(Collected data)
==========

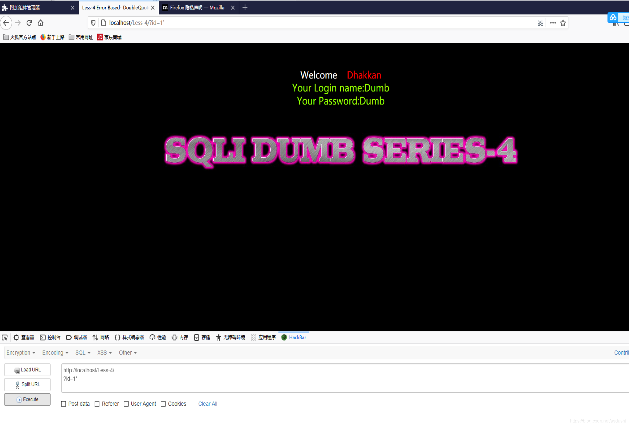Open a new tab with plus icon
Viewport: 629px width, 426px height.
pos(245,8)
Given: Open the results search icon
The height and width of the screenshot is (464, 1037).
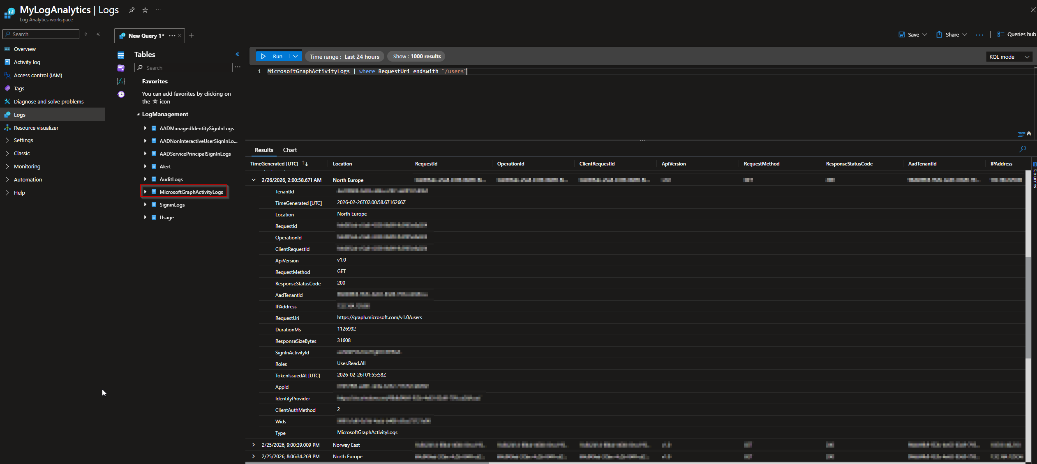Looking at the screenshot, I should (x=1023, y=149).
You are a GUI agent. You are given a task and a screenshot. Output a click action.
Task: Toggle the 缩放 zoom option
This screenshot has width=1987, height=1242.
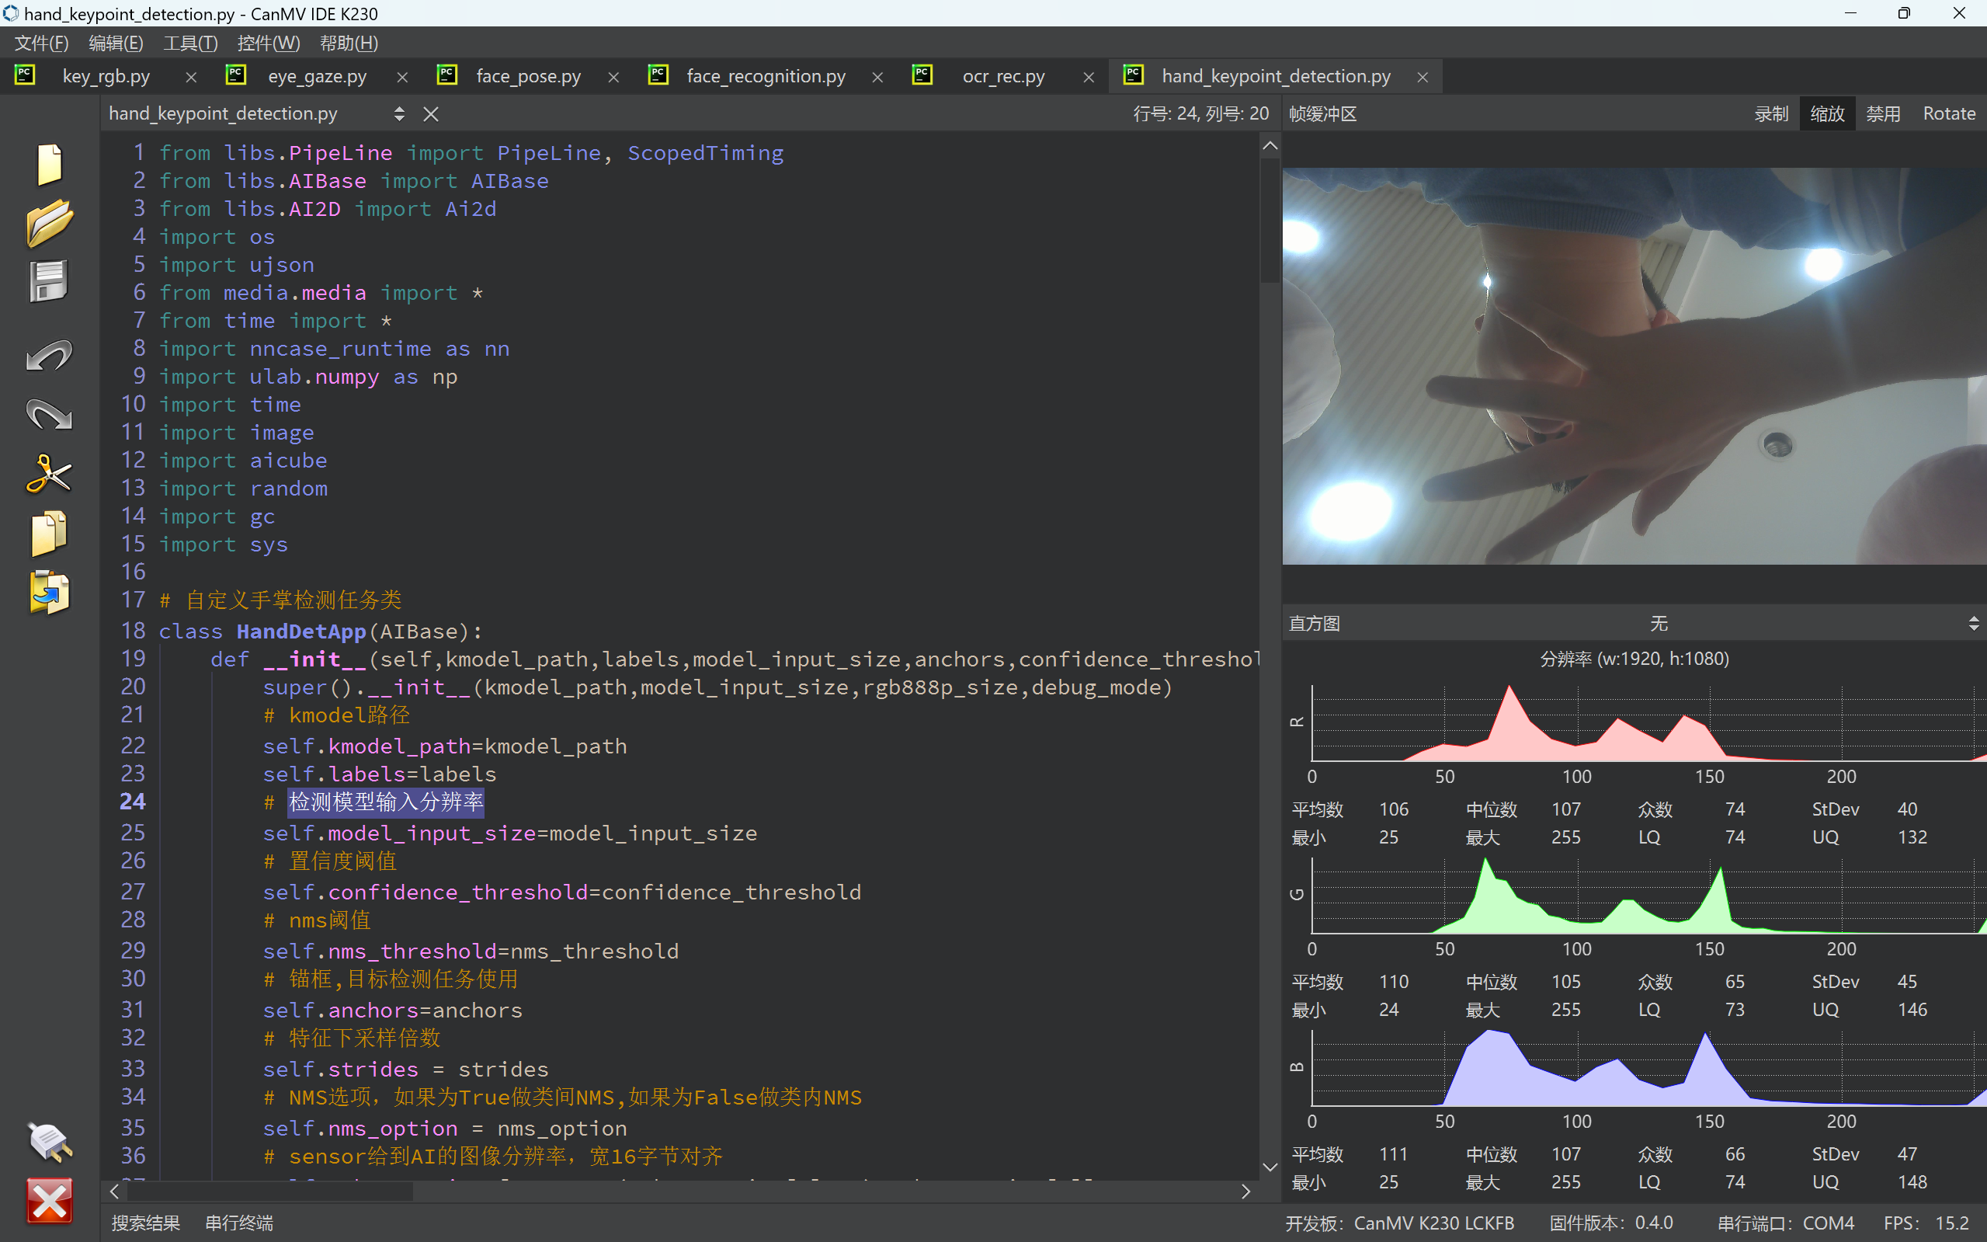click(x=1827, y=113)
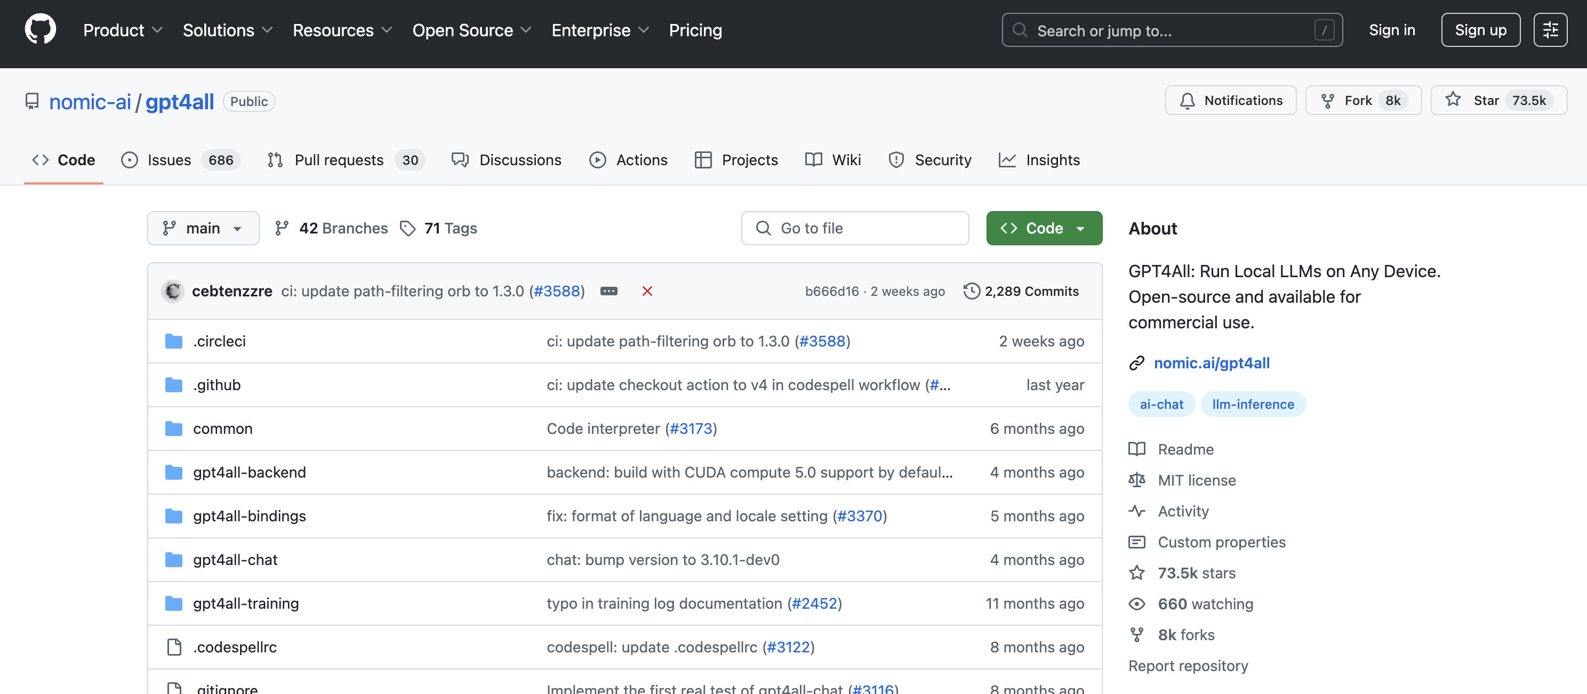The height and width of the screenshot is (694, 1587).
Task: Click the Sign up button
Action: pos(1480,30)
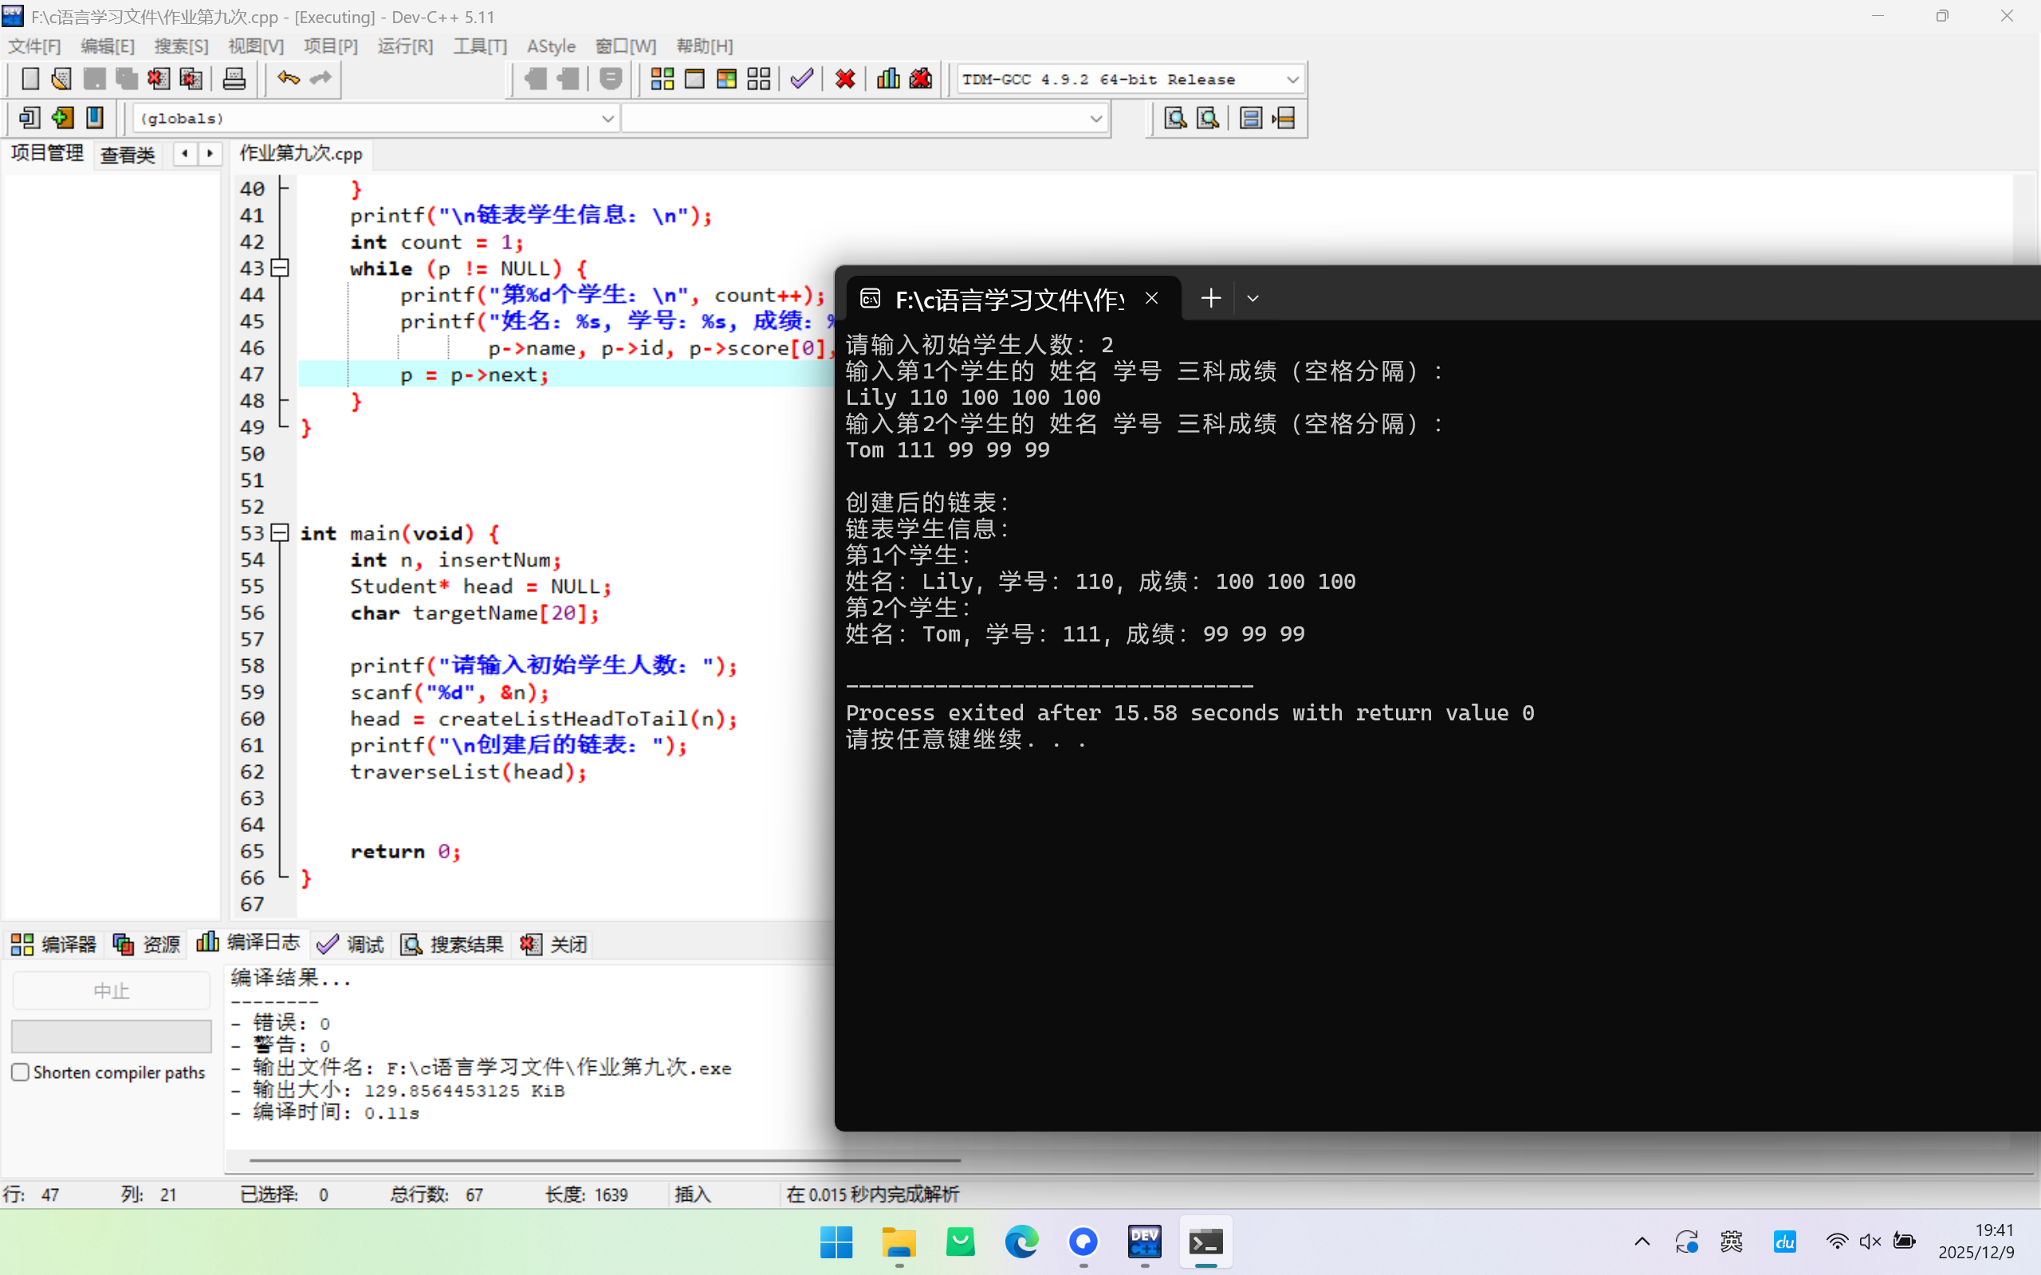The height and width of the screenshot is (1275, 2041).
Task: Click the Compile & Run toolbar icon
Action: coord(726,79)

==========

▸ **Work to complete**:
All lines from the one containing "Given: Open the results search icon" to the last line of the records above, both included, need to be repeated word for word; omit the pictures.

▸ **Result of the task**:
Given: Open the results search icon
The height and width of the screenshot is (464, 1037).
Looking at the screenshot, I should (x=1023, y=149).
You are a GUI agent. You are given a task and a screenshot. Output a click action.
Task: Toggle the 缩放 zoom option
This screenshot has width=1987, height=1242.
click(x=1827, y=113)
The height and width of the screenshot is (694, 1587).
Task: Click the Sign up button
Action: pos(1480,30)
The height and width of the screenshot is (1275, 2041).
Task: Click the Compile & Run toolbar icon
Action: coord(726,79)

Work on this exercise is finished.